We also hope that through this film [viewers] will observe the construction and development of our works, projects and experiences, which have been developed collectively. Brasilândia.co appeared in early 2019 with the intention of curating and producing projects with a strong, empowering message. It also intends to structure itself to become a producer, providing paid work for creators. The Deversos Coletivo creatives have also been active in the Brasilândia region since 2017, and want to carry out artistic and cultural initiatives by local artists and collectives, with a view to facilitating and promoting exchange and integration between producers, artists, collectives and the public. In addition, other collectives appear in this film, such as the skateboarders of Loucos no Asfalto, the social mobiliser of Samba do Bowl, circus artists, models and other professionals from the region. 

JeanPaul Paula

How is coronavirus affecting your lives? 

The counting of cases and deaths here in Brazil is being done inappropriately. We know that Brazil ranks second among the countries with the most deaths per million people. The only way to reduce the spread of the virus is horizontal isolation, where everyone stays at home. Even so, the government decision at the moment is to reopen the stores: we have currently 80 per cent of businesses, establishments and companies open. 

São Paulo has the largest number of cases and deaths in the country. Brasilândia is the epicentre of the virus. We cannot fail to mention that we only have one hospital, but it is already without ICU beds. Most of the information on how to cope comes from local organisations of collectives and residents [rather than the state], who also meet to distribute masks, alcohol gel and basics baskets for residents. 
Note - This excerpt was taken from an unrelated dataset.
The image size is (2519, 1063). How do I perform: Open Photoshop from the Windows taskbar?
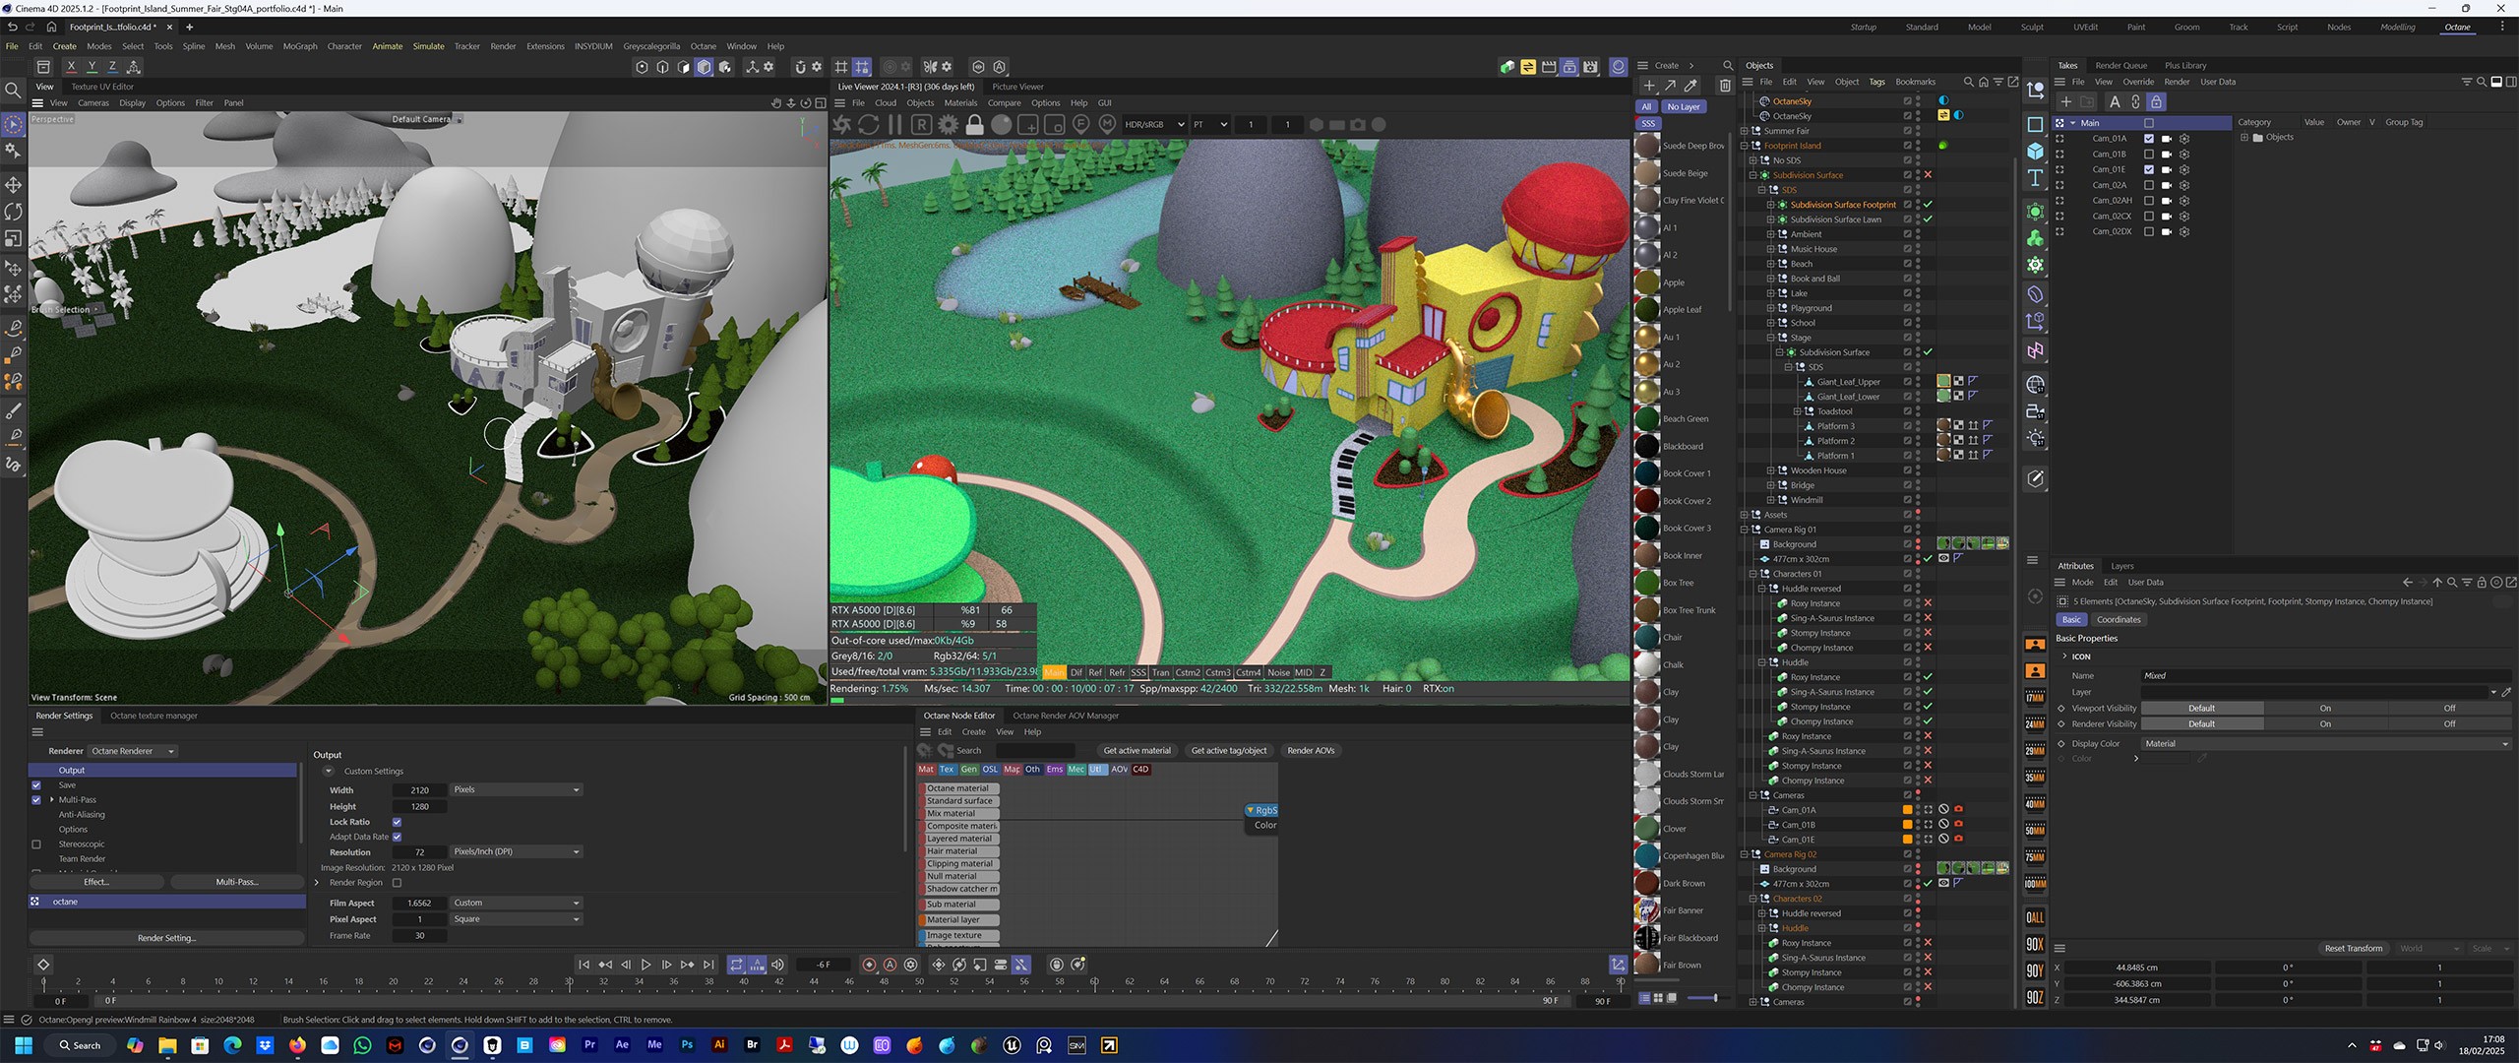tap(687, 1045)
What are your hopes for the future? 

Allow us to live! Research, read, experience and learn! We need you to first see us as people, then discuss how you can or should help us emerge from this social chasm. For that, we need more than mere fans, we need people who allow us access. You need to start taking responsibility for maintaining a normative CIStema [a cisgender system] that will only sink us and kill us more and more. It is necessary to think and establish new forms of inclusion. May everyone raise the flag and open doors so that every trans person is where they want to be.